◆ INSTRUCTIONS TO FOLLOW ◆
Collect every line in the records below that contains the string "purple". Case counts, so a line qualifies only when its letters match exactly in capitals and lowercase.

◆ Extracted records ◆
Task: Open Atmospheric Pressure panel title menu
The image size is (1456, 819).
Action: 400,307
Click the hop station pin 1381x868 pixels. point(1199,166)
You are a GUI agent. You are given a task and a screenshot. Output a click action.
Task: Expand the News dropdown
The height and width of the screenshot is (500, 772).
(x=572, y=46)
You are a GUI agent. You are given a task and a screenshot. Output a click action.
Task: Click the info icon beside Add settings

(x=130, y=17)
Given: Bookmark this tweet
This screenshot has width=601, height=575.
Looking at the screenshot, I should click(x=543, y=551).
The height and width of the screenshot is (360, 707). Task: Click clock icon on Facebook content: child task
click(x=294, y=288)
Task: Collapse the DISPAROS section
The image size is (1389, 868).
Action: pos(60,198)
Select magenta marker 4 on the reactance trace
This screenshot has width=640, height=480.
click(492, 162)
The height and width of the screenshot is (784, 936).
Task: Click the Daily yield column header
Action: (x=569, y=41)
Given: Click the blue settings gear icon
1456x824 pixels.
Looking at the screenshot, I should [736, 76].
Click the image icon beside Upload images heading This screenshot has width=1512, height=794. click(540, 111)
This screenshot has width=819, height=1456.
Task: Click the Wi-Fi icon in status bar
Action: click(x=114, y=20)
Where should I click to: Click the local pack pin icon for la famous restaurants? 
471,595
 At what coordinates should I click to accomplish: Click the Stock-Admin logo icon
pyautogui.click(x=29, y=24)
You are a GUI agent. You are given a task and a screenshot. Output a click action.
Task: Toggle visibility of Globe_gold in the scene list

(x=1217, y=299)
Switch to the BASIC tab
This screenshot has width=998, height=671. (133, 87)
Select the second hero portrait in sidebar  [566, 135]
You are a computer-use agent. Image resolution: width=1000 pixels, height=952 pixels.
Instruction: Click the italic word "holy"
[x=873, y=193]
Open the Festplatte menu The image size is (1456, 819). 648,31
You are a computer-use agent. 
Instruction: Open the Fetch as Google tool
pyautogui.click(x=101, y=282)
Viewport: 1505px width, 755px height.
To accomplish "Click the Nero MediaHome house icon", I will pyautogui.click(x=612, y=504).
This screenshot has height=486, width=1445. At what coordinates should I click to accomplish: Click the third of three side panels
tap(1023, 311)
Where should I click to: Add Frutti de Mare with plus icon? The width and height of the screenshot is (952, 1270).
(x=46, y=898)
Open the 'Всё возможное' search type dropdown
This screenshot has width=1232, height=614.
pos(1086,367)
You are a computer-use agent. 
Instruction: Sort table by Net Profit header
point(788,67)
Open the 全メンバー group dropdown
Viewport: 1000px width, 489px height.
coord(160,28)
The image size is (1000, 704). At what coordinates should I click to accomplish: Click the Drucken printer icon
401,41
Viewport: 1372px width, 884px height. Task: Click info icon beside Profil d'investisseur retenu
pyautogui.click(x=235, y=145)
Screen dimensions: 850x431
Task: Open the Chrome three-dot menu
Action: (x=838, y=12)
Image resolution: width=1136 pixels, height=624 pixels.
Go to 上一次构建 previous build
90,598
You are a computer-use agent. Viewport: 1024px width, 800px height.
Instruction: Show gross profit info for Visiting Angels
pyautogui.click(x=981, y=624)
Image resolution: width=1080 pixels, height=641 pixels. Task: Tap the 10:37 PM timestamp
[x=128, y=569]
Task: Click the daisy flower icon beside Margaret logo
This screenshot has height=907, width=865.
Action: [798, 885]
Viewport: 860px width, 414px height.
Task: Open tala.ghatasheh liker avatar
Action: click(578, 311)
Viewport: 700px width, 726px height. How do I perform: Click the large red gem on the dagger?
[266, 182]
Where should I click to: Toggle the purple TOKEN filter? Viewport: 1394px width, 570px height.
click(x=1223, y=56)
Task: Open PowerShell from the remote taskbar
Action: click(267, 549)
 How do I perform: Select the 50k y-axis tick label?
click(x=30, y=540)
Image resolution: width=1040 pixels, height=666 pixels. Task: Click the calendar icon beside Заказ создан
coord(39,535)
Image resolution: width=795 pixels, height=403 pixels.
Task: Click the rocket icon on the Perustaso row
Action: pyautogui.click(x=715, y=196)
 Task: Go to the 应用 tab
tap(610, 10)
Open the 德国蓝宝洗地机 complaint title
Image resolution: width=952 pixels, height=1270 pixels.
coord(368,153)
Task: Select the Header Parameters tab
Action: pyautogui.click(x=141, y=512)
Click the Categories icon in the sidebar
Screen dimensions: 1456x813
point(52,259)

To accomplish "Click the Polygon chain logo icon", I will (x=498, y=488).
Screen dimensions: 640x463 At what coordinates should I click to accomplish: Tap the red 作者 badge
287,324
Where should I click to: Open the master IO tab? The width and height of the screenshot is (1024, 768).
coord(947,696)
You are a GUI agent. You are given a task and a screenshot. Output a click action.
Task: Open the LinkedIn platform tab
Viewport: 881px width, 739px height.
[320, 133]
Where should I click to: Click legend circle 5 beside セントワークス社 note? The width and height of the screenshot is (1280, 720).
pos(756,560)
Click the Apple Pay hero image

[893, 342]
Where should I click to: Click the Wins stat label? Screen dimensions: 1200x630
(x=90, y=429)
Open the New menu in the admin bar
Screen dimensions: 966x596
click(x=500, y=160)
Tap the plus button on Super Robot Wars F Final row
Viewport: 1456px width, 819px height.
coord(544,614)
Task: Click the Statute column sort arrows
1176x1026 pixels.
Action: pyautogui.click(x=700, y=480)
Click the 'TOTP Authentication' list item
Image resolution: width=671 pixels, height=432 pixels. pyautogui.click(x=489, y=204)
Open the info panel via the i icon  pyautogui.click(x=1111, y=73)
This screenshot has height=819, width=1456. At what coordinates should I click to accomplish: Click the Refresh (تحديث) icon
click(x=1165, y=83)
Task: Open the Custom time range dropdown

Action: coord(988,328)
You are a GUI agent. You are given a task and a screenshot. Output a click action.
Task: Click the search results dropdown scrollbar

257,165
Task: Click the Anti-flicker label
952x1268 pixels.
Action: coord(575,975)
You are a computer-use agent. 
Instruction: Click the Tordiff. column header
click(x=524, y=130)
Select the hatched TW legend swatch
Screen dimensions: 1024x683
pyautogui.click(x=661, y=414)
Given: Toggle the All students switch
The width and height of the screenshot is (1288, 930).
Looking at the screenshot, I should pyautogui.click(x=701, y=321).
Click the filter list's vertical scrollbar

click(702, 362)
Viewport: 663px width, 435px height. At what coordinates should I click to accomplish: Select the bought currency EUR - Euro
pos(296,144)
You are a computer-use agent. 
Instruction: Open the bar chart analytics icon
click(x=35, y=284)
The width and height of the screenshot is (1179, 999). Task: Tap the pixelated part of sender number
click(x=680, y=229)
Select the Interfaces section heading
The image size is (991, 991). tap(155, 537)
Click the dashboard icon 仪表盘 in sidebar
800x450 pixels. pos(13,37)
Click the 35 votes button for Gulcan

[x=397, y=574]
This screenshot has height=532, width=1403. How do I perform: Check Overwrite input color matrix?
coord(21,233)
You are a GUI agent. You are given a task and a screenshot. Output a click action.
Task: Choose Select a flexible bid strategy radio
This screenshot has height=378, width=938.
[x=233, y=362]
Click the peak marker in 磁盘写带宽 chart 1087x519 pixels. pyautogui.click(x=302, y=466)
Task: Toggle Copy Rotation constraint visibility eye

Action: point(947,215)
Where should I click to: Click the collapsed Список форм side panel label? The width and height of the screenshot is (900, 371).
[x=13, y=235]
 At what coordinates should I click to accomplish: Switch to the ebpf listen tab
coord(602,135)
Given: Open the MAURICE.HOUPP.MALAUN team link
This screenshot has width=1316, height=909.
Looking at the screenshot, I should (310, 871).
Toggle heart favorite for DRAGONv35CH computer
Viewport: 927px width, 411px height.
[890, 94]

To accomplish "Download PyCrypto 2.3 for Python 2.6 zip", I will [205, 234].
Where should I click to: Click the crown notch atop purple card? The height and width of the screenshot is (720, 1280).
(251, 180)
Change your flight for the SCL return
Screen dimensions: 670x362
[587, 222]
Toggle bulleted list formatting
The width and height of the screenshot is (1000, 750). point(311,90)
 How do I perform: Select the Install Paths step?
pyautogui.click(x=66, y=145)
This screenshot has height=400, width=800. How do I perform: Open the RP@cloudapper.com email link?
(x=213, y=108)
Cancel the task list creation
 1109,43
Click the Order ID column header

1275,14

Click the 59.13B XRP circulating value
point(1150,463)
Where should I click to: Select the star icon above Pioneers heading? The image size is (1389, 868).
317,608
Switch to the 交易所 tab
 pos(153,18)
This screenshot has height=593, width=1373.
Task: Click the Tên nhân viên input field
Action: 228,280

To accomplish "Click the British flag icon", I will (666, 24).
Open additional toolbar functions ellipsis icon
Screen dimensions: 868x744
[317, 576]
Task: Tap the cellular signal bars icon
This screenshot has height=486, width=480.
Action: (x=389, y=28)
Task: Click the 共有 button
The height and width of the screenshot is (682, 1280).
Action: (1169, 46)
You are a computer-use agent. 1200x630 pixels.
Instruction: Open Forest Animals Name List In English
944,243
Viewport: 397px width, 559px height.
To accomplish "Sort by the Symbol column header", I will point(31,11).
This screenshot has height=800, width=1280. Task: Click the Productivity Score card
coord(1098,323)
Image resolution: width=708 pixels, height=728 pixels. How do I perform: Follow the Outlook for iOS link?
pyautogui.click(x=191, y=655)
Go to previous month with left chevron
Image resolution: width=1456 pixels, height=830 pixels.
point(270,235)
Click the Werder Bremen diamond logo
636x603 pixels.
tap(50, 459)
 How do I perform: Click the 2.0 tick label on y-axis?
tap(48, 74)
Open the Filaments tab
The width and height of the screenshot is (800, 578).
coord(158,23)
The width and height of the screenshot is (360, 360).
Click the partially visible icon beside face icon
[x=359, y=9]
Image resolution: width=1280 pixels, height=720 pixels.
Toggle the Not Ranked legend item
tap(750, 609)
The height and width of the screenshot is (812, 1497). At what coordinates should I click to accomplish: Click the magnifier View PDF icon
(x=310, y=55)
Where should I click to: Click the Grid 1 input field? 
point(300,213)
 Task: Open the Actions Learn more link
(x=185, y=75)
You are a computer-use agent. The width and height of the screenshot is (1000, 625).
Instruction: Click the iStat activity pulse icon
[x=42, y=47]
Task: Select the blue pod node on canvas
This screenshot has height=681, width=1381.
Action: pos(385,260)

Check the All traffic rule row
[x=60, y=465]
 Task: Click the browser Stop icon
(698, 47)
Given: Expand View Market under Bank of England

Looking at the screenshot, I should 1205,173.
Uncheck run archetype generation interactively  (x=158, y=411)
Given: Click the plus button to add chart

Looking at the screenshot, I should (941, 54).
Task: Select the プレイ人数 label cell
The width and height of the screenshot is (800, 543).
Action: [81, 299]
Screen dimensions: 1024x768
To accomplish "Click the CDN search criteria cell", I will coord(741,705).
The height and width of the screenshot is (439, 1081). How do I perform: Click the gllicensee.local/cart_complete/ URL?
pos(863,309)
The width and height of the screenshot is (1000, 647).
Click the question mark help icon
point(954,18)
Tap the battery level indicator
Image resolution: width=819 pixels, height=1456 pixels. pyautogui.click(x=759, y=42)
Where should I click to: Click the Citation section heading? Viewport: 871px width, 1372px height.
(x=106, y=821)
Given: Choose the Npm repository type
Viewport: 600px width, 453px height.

◆ ANSWER TO THIS TASK ◆
Where should I click to: Toggle the purple TOKEN filter? Viewport: 1394px width, 570px height.
Where should I click to: Click the crown notch atop purple card? The height and width of the screenshot is (720, 1280).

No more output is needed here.